The Mobile Shell, or MoSH, has been released on GitHub as a replacement for SSH for mobile devices. The principles behind MoSH are due to be presented in a technical paper at the 2012 USENIX Annual Technical Conference next month.
There are two significant features that distinguish Mosh from alternative mechanisms:
- Firstly, the connection is IP address agnostic; rather than using a TCP/IP connection, data is sent via UDP/IP. As a result, if the signal drops or the device's IP address changes (because it is roaming between a WiFi and a cellular network, for example) then the connection is not reliant on the transport layer maintaining state connectivity.
- Secondly, rather than providing a transparent encrypted byte stream from client to server, and having the server respond with the screen redraw mechanisms, the Mosh client provides a variation of local echo. Thus, when the user types an 'X' on the keyboard, instead of having to round-trip between the client to sever and back to client to display the 'X' on screen, the Mosh client can display the 'X' immediately.
These two changes are clearly a significant departure from the layered architecture of connection streams like SSH, which provide the encrypted bytestream only between two end points and then let the remote server program redraw the screen. As SSH has no knowledge of either end of the connection's use of the data, any keypresses take a minimum of one round trip to display.
Mosh works by creating a server process, running in user space, listening to for UDP packets. The Mosh client then is given the address of the server (and UDP port) and initiates the connection by sending data in packets. However, since the connection itself is stateless at the network layer, if the client moves to a different IP address then UDP packets can come from a different IP address (sending to the same server) without a loss of connectivity.
The use of UDP, rather than TCP, also means the Mosh client/server connection has to do its own state management. Each packet in the connection has an incrementing number, and the client and server both build up a list of known packets, with the Mosh libraries initiating retransmission where necessary. (This is in essence roughly how TCP works under the covers in any case.) It is also this property which lets the Mosh client roam between different IP addresses or (in the future) between IPv4 and IPv6. The server's IP address must remain fixed however.
Packets sent via the Mosh connection are encrypted with AES-128 in OCB mode. This provides an encrypted endpoint with a fixed key, which is generated at server startup and printed along with the connection information:
$ mosh-server
MOSH CONNECT 60004 4NeCCgvZFe2RnPgrcU1PQw
…
Although this approach is new, AES-128 OCB has been around for a while and the authors note that they invite further scrutiny:
Has your secure datagram protocol been audited by experts?
No. Mosh is actively used and has been read over by security-minded crypto nerds who think its design is reasonable, but any novel datagram protocol is going to have to prove itself, and SSP is no exception. We use the reference implementations of AES-128 and OCB, and we welcome your eyes on the code. We think the radical simplicity of the design is an advantage, but of course others have thought that and have been wrong. We don't doubt it will (properly!) take time for the security community to get comfortable with mosh.

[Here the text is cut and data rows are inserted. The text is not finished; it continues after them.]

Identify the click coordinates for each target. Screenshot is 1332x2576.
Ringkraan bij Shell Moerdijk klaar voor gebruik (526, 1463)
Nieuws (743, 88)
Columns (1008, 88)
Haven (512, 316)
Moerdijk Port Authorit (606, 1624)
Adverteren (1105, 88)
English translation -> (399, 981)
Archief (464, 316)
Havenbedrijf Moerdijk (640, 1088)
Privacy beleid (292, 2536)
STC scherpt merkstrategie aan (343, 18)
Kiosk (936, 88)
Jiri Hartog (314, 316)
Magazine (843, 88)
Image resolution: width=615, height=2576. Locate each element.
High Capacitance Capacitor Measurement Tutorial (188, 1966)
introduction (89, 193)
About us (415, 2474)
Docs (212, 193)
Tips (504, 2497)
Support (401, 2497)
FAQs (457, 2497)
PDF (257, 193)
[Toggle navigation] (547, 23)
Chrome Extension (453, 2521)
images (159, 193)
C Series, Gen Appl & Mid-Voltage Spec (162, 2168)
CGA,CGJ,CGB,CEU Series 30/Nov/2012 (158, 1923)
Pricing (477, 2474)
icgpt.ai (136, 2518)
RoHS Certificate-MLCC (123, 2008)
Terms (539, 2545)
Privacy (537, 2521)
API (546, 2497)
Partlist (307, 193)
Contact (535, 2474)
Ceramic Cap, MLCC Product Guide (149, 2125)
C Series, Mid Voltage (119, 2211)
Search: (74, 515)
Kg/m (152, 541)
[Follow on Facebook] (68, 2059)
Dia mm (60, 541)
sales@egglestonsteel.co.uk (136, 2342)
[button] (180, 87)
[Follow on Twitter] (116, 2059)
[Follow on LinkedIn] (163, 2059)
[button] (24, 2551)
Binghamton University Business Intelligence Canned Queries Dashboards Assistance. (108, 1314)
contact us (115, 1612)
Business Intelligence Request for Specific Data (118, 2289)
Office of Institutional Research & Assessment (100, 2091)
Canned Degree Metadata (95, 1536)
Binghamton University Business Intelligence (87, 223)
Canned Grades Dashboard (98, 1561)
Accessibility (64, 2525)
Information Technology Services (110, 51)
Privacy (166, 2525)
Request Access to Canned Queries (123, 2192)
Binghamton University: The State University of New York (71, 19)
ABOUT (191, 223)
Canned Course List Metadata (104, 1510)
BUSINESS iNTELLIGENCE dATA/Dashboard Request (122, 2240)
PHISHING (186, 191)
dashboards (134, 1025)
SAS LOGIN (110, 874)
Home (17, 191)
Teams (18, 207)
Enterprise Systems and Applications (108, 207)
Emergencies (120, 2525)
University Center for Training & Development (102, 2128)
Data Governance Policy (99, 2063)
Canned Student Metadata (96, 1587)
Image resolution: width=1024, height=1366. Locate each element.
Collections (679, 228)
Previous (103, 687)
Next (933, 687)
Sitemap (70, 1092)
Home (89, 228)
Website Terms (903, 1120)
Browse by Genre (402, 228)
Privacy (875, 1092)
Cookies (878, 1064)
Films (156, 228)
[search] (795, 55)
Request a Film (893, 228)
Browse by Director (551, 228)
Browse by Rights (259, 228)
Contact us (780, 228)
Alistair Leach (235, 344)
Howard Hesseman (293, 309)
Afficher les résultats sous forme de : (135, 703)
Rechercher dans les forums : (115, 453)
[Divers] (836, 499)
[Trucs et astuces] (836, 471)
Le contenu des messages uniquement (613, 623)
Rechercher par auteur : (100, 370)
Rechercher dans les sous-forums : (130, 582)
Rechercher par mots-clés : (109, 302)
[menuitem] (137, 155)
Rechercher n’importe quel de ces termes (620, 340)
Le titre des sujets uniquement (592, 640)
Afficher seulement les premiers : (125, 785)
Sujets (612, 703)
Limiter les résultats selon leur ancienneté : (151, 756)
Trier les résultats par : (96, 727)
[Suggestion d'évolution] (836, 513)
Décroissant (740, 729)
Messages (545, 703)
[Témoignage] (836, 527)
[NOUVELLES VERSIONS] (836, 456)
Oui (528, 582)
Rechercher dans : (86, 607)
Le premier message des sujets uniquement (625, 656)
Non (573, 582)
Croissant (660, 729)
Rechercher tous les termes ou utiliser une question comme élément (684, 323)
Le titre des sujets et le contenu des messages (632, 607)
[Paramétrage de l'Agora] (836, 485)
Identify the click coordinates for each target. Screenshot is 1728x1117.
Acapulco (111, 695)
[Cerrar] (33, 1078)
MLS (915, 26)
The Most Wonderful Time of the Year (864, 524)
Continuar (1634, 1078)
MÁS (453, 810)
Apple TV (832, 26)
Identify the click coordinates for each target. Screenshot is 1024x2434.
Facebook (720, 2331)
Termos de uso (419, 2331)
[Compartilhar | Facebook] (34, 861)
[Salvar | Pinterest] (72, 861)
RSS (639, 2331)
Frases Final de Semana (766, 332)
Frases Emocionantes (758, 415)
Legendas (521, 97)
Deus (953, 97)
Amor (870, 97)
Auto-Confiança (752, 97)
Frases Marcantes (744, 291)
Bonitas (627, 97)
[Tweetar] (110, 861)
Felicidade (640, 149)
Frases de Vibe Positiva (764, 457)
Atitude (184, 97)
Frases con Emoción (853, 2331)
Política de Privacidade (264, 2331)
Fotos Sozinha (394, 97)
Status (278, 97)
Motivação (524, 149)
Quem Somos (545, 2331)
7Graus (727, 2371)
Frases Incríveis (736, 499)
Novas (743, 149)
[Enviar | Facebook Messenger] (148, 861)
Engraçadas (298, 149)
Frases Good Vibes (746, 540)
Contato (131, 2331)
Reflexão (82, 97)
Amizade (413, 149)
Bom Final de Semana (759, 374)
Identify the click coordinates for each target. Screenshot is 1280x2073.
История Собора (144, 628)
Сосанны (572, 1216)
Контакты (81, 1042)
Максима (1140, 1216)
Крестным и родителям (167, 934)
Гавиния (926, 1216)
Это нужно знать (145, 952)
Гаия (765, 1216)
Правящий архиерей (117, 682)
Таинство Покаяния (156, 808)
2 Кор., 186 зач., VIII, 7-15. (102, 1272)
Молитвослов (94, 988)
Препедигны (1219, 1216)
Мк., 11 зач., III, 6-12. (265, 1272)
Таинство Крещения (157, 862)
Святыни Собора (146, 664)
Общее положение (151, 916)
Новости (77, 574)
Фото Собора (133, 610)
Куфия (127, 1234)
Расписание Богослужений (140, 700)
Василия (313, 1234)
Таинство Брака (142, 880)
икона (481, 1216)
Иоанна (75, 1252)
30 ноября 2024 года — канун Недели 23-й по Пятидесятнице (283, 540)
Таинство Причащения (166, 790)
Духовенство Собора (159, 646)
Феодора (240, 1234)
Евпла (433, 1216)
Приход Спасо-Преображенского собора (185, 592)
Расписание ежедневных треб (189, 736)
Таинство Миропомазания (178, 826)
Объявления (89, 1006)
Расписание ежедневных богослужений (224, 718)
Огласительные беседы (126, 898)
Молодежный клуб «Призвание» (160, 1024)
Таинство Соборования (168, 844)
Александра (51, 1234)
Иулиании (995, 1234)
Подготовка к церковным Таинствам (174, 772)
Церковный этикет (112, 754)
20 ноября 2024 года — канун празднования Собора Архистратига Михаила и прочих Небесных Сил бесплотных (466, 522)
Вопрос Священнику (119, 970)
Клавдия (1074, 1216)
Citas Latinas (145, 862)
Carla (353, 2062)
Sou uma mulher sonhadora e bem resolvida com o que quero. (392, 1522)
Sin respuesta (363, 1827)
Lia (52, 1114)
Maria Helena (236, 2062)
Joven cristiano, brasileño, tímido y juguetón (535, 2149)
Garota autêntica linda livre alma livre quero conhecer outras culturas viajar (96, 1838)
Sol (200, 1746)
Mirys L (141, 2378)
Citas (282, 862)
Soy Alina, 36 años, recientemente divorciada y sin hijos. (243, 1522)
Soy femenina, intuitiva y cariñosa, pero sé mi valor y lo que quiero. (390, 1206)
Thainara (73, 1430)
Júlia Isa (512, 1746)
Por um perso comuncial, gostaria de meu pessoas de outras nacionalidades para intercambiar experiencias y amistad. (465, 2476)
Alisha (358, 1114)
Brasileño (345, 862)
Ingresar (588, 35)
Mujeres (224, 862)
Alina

The second significant change is the synchronisation of screen state between client and server processes. Almost all of the time, when a user types a character (like 'X') they want the X to be displayed on screen; and when they type backspace, they want the character deleted. Similarly, the up/down/left/right arrow keys almost always move one character in that direction.
To achieve this, the mosh-server stores an emulated view of the client's screen (and vice versa) and has predictions based on whether the keys typed will change the screen in a 'normal' way. If its predictions are off, it will wait for the round-trip time to the server to confirm the state of the screen (essentially, degrading to the old SSH mechanism) but in cases where it has good confidence that typing keystrokes will cause a screen update it will show those locally. In shell-like environments (where most keystrokes are echoed as-is) this reduces the perceived lag to the server, and additionally can send less network traffic because keystrokes can be sent in batched packets rather than one-at-a-time packets as used by most interactive connections.
One restriction is that input is only supported via UTF-8, because multiple keypresses can be converted into a single character (and vice versa). Rather than try to tackle all encodings and input methods, Mosh only focusses on UTF-8 and ensures it gets that right. More details are available on the technical information page.
Mosh brings a new approach to connections between mobile devices and servers. Each client connection takes a single UDP port (and UDP must be routable between the end points) but the channel is encrypted with the private key. Since the connection can be ported to other IP addresses, concerns will naturally be raised about whether the connection can be broken into, and the fact that the 'connection' stays alive even when the client disconnects may be a concern for some.
However, its advantages, and in particular, its improved perception of response time, may be enough to encourage people to look at the system. And since the processes on both sides are user processes, Mosh can easily be installed into existing environments without needing elevated privileges to install.